All his life Colin remembered that day. When he was an old man he looked back on it as one of unclouded happiness. Nothing that happened later, none of the terrible things, could spoil his memories, for it remained inviolate.
It was a fresh, sunny day in mid-December; the rocks cast razor-sharp shadows. He loved the rocks, rusty-red, stained with black, breaking from their thin scalp of turf; he loved knowing that even when hidden they were just beneath his feet. He took her up from Pateley Bridge, up towards Brown Bank Head. Great patches of heather spread around them, dark like cloud-shadows. Wearing a furry coat and slip-on shoes, Natalie scampered beside him. The spongy grass put a spring into their step as he led her up the hill; she slipped her gloved hand into his quite naturally.
‘Let’s get lost!’ she said.
‘You won’t get lost with me,’ he replied proudly. ‘I know these moors like the back of my hand.’
‘I mean, let’s get lost and never go home.’ The wind whipped away her words.
‘I’ll keep you safe.’
‘You’re so nice. You don’t know what shits most men are. Lying shits with the morals of polecats.’
‘I can’t bear you being hurt,’ he blurted out.

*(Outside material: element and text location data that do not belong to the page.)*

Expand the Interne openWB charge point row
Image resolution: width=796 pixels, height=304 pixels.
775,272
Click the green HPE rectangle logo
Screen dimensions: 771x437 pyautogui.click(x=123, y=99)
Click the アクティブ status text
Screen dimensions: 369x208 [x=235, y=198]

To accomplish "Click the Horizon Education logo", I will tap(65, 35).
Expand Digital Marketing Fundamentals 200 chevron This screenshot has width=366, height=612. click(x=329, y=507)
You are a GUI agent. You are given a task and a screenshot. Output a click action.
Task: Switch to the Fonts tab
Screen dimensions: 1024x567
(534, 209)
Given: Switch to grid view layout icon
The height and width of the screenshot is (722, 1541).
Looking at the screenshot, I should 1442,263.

The snow had recently melted; he steadied her as she skidded on the slippery grass.
‘You wouldn’t believe the things they tell you . . .’ She jumped over a puddle; it was thinly filmed with ice. ‘The things they tell you, just so they can . . .’ Her words blew away.
‘You can trust me.’
She was out of puff now. Leaning against a dry-stone wall, she paused for breath. Her dear nose was reddened by the cold. Manly and experienced, Colin waited beside her. They were up on the plateau now, bleak as tundra, its bleached grass pale in the wintry sun.
‘I
love it here,’ he said. ‘The Pennine Way, Haworth, that’s where folk go, hiking and picnicking and whatnot, but here – it’s like you’re alone in the world.’
‘Except I’m here.’
It was then that she kissed him, full on the lips. Her nose was icy, but how warm were her lips against his, how moist her tongue as it slid into his mouth! Trembling, Colin held her in his arms. His tongue probed hers, diffidently at first and then more keenly.

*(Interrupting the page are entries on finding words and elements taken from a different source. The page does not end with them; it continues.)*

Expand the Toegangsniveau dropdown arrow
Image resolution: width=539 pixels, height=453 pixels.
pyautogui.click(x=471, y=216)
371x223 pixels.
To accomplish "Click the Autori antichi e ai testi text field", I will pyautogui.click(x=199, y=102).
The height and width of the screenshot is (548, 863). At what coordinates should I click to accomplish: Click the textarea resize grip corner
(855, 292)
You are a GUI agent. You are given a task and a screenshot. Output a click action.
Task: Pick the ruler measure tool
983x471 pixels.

Then they were hugging wordlessly, her head buried in his shoulder. Stroking her beret, he feared he would burst into tears. He looked up at the sky. Far above them, a bird circled lazily.
‘Look!’ He pointed.
Still in his arms, Natalie followed his gaze. ‘You mean the plane?’

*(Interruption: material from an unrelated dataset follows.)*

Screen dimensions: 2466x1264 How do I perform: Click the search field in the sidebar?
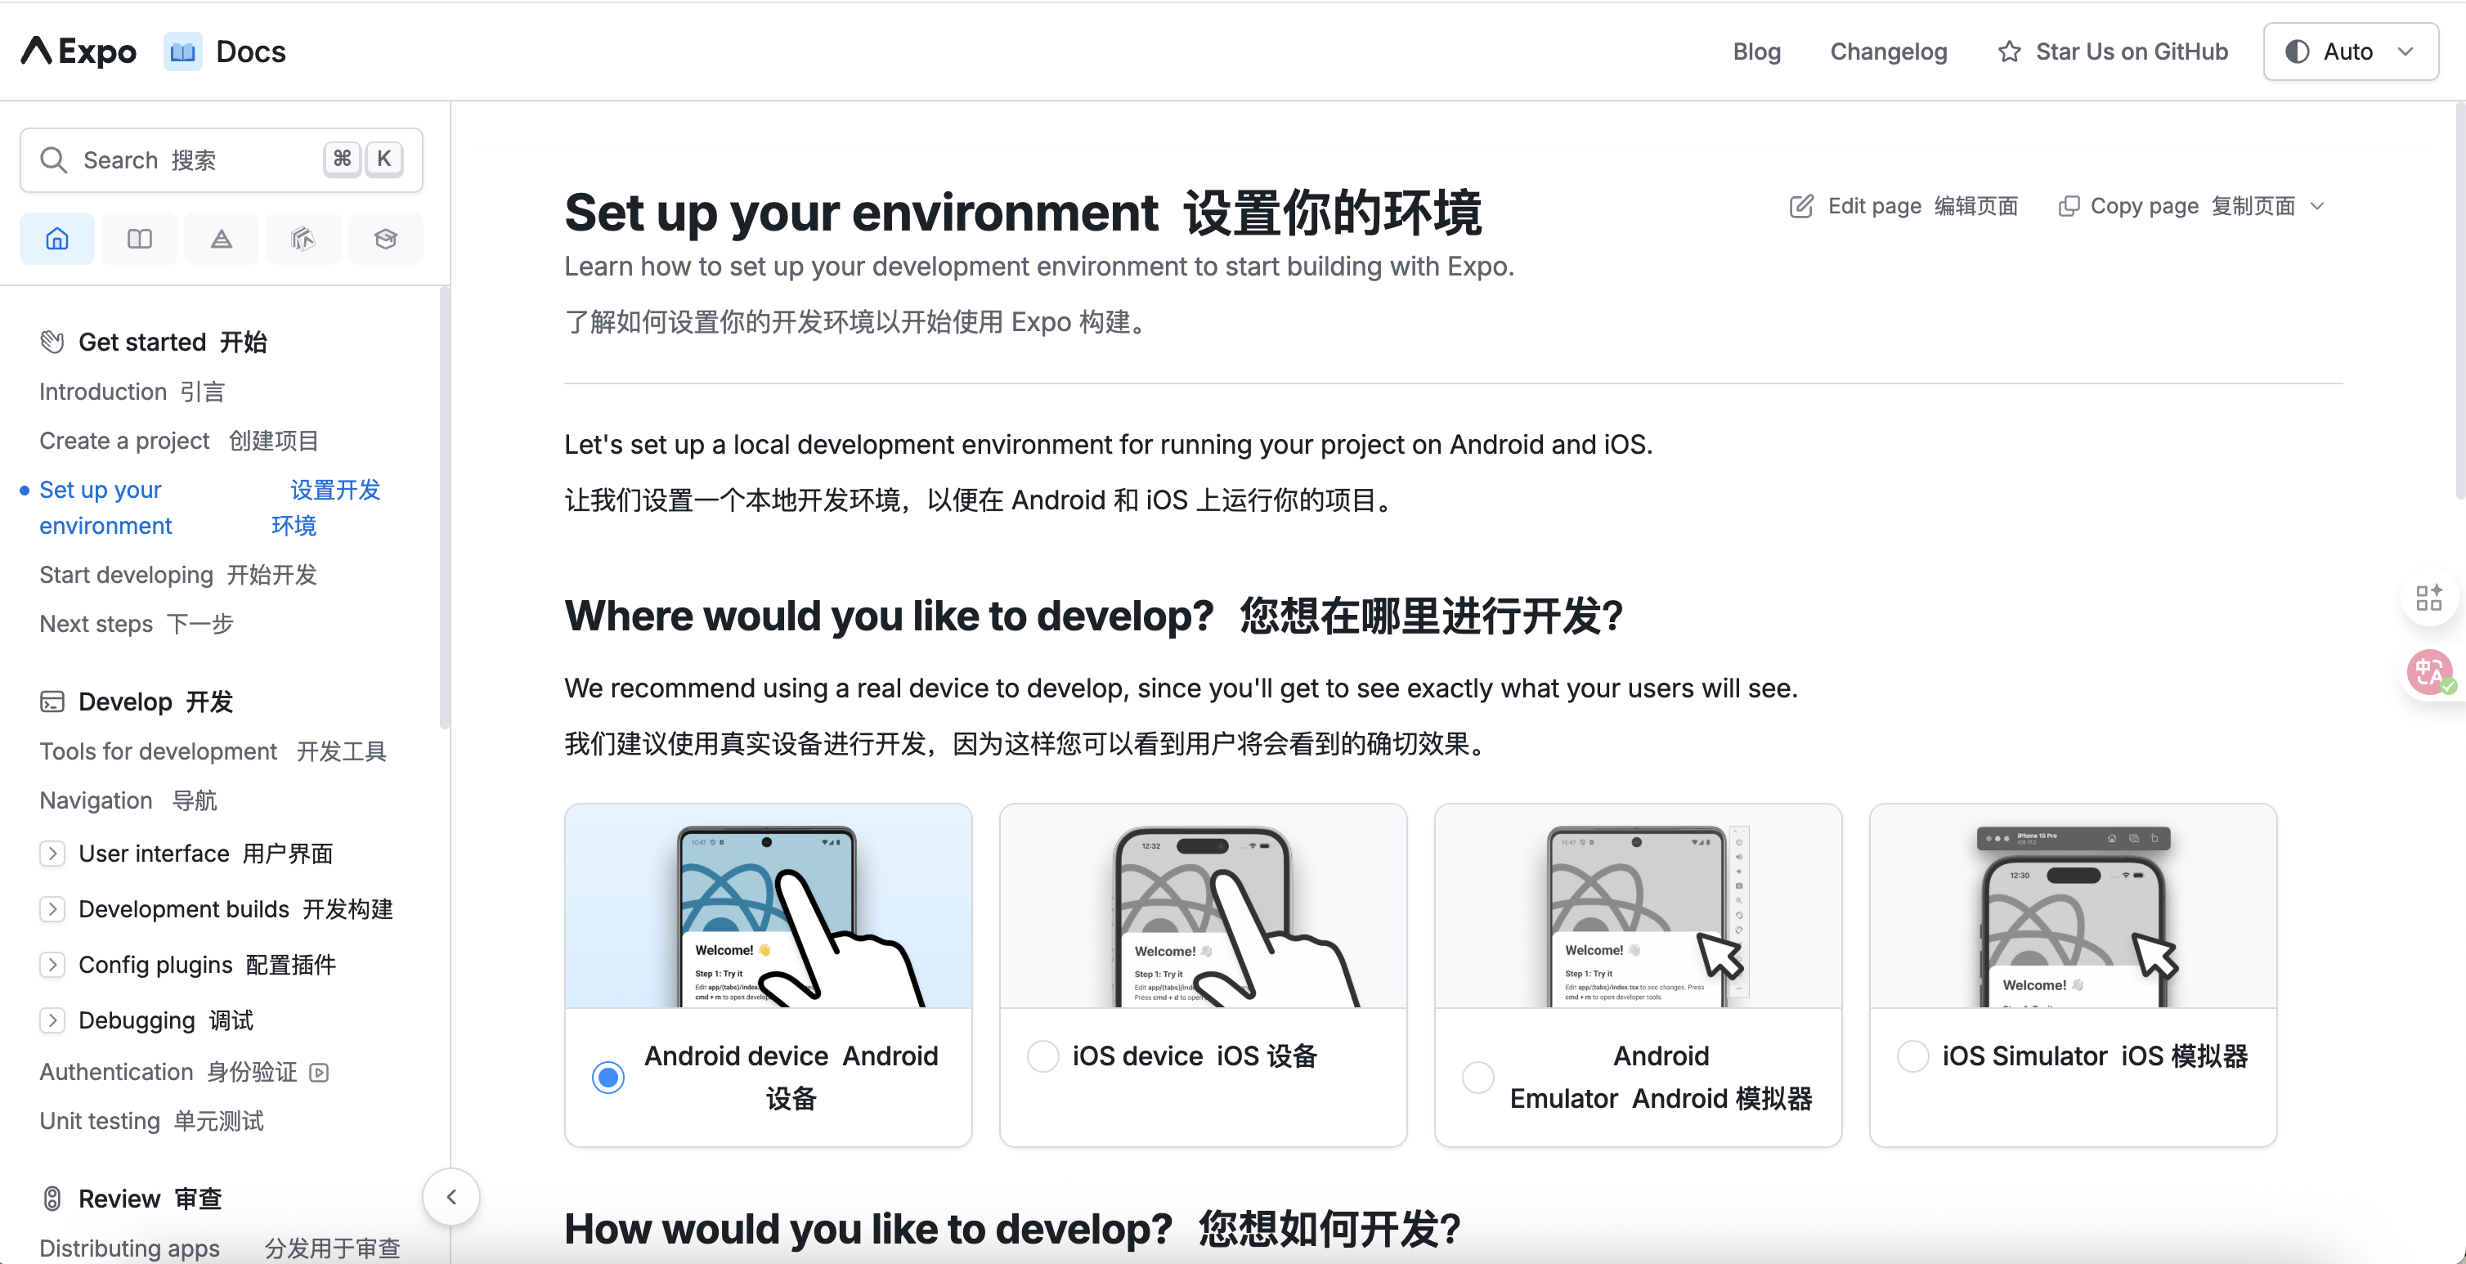pos(172,159)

‘No, the hen harrier.’ He pointed. ‘And there’s a kestrel, look! It’s hovering, ready to drop.’
She was gazing at the plane, however, high up in the sky. ‘Just imagine . . . Florida, New York . . .’ A shadow passed over them as it crossed the sun. ‘Wonder where they’re going, lucky sods.’ Urgently she gripped his arm. ‘Don’t you long to get away from here?’
‘But it’s beautiful—’
‘Not here – Leeds, boring job, no money, working for dickheads . . .’ She sighed. ‘Oh, I just can’t wait for life to begin.’
Boldly, he touched her cheek with his gloved finger. ‘It has.’
That evening she took him into her bedroom. It was stiflingly hot, the radiator exhaling illegal heat. Three candles sat in saucers; Natalie lit them, one by one. Colin stood there as she unzipped his anorak and tenderly, expertly removed his clothes. He was strangely unembarrassed; this day existed in a bubble of its own, separated from the timid confusions and inadequacies of his normal life.
‘I’ve got something to tell you,’ he said.
‘You’re gay.’ She smiled at him. ‘You’re married.’
He shook his head. ‘It’s just . . .’ What could he say? That his experience was pitiful?
She nuzzled his chest. At the same time she deftly shed her own clothes, yanking down a trouser leg with her other foot.
‘Come to bed,’ she whispered, pulling her T-shirt over her head. Underneath she was naked.